In the ''what you were doing'' section of the ACC claim form, 92 Otago people injured themselves with something ''hot'' or ''heated'' last year - a 37% increase from the 67 injured people in 2011.
An ACC spokeswoman said the claims included exterior burns after a diner dropped hot noodles on themselves and interior burns when diners ate hot fish and hot pies.
A Dunedin man (48), who did not want to be named, said he had his injury logged with ACC after he burnt his oesophagus on the filling of a mince and cheese pie.
He had reheated the pie in a 630W microwave at his workplace, as he had many times before.
''When I reheat a pie in the microwave, I put it in the same spot and for the same time - 55 seconds.''
However, the pie had been off-centre in the microwave and he had unknowingly heated it unevenly, he said.
On his second bite, he burnt himself on the ''super-hot'' pie filling.
He had swallowed the second bite at speed, assuming the second mouthful would be the same temperature as the first, he said.
His oesophagus remained sore a week later and his doctor logged his gullet injury with ACC in case surgery was needed, he said.
The injury healed naturally but he could not eat another pie for a month, he said.
Hot food injury rates cooled nationally, with a 2% decrease from 1861 claims in 2011 to 1809 last year.

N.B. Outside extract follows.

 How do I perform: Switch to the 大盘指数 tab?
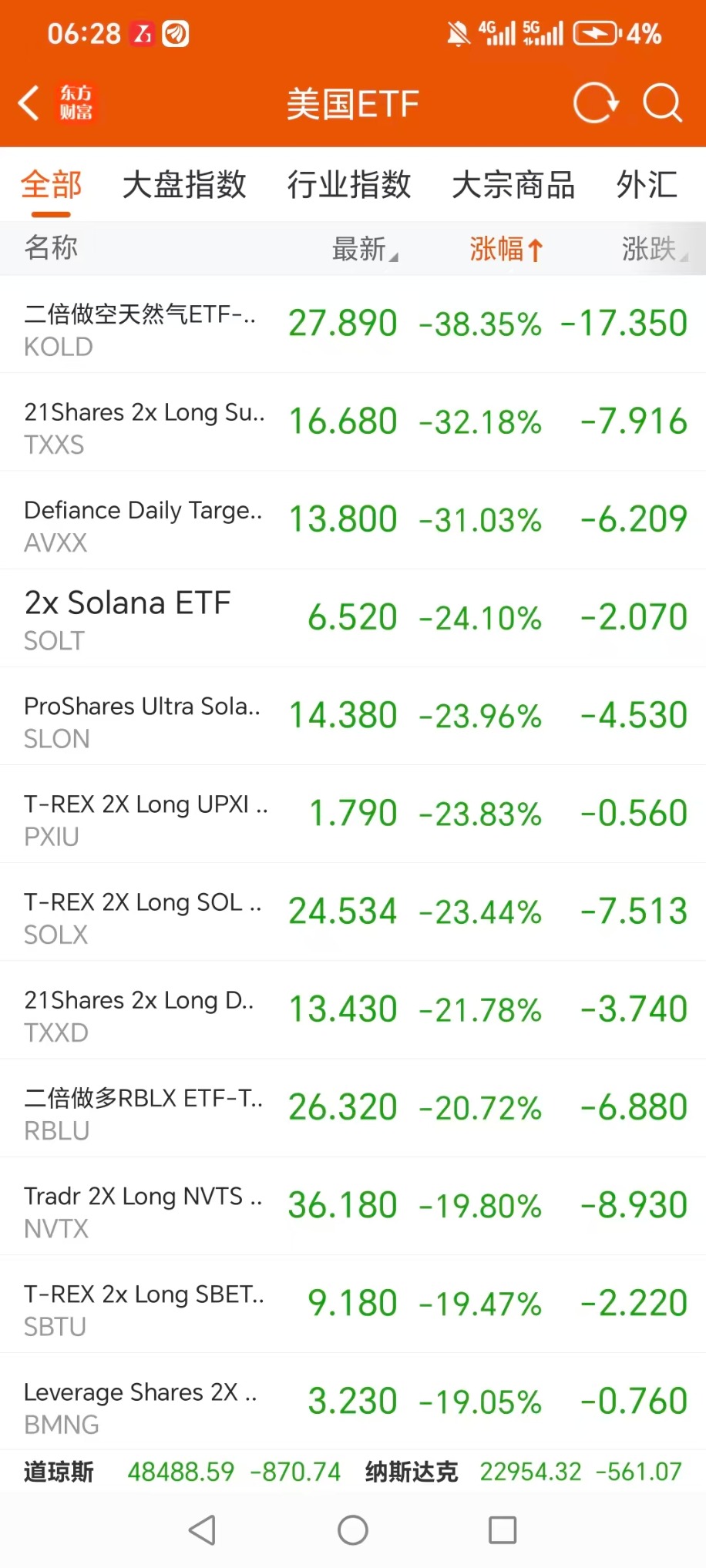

Southland's statistics simmered, with 22 injuries last year, the same number as in 2013.
A New Zealand police officer gained a global audience after providing pie-eating advice to an alleged offender in 2009.
Sergeant Guy Baldwin, of Auckland, advised a potential car thief to ''always blow on the pie'' in the television show Police Ten 7.
Since the segment was uploaded to YouTube it has been viewed nearly 500,000 times.